ABSTRACT

If men remain somehow marginal in relation to fashion, whether in theory or practice, then it is equally axiomatic that women remain central. The relentless contemporary emphasis upon appearances, unequivocally facilitated if not driven through the expansion of media and visual cultures more widely, has also “upped the ante” particularly for women who now no longer have to only consider what to wear, but also diets, exercise and plastic surgery, as increasingly men do too; yet the sense in which the male of the species is sucked into this world of looking, an almost nausea-inducing seesawing process of narcissism and scopophilia, does not detract from the pressures upon women, it merely adds to them. The problem here is not that genders are somehow becoming more balanced on their own swing; rather that the seesaw of vanity and voyeurism has got bigger and more powerful for everybody. In this slightly bizarre zero sum game of the genders, men have not taken from women; rather they have been added to them. Aside from any religious – whether puritanical or Islamic – critique of

women’s decorousness, the only attack on this tyranny of mirrors has come from second wave feminism. However, the bra burning, women’s libbing and beauty boycotting sisterhood of the 1970s has all but been defeated. Girls outperform boys in school and women routinely have careers, with or without children and husbands, but of course they can do all that and look great too. Today’s woman is “everywoman” as Chaka Khan once sang “it’s all in me”, so being beautiful hardly holds you back; it just propels you even further forward. This is perhaps the key to the crisis in second wave feminism – femininity is no longer the problem but has become some kind of armoury or battle dress and that loathed object of subordination, the stiletto, has now become the “killer heel”. It is this rather extraordinary sense of oscillating tension between seeing women as victims and women as warriors that informs this chapter and axiomatic within that is fashion and the conjunction of several factors: the construction of femininity, the role of fetishism and the critique offered by feminism – and this most unholy of trinities will form the focus of our investigation.

### Data
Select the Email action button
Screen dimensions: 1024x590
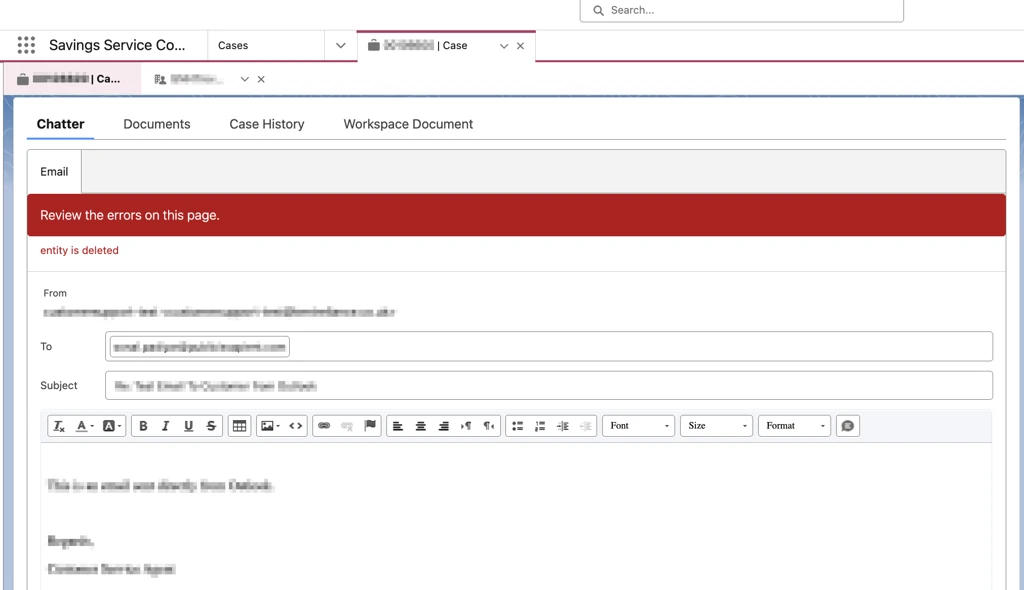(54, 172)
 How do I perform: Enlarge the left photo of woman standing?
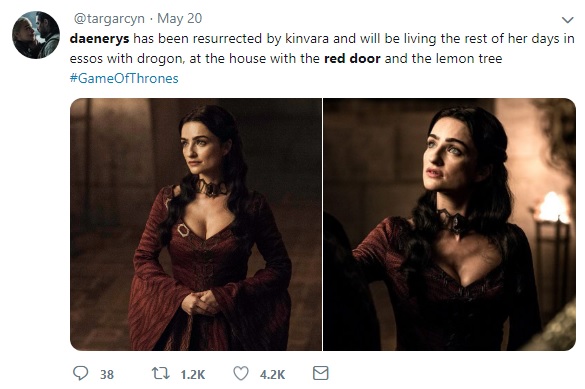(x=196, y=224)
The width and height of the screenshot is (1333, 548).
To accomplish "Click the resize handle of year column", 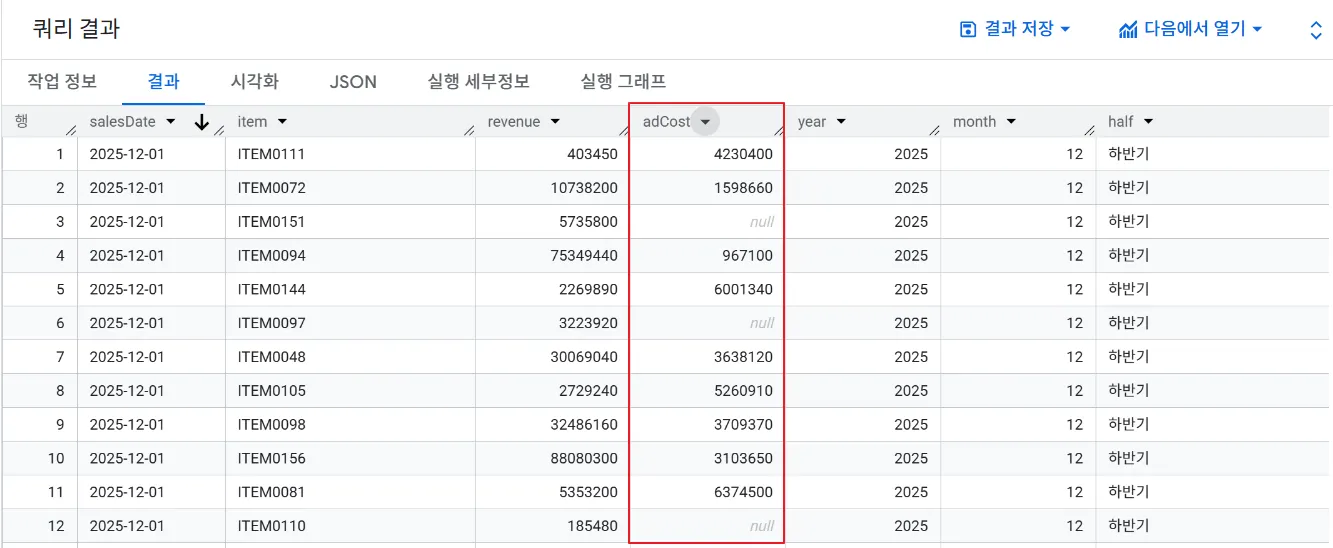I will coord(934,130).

### Exercise 1
Based on the abstract, explain in one to three sentences what it gives as the key to the crisis in second wave feminism.
### Exercise 2
Using the abstract, decide whether each statement agrees with it. Answer yes or no and quote the deciding words.
(a) Men being drawn into the world of looking has reduced the pressures on women.
(b) Apart from religious critique, second wave feminism is the only source of attack on the tyranny of mirrors.
(c) The chapter focuses on the construction of femininity, the role of fetishism and the critique offered by feminism.

### Your response 1
Femininity is no longer the problem but has become a kind of armoury or battle dress. The stiletto, once a loathed object of subordination, has become the "killer heel," and being beautiful now propels women further forward rather than holding them back.

### Your response 2
(a) No: "does not detract from the pressures upon women, it merely adds to them."
(b) Yes: "the only attack on this tyranny of mirrors has come from second wave feminism."
(c) Yes: "the construction of femininity, the role of fetishism and the critique offered by feminism – and this most unholy of trinities will form the focus of our investigation."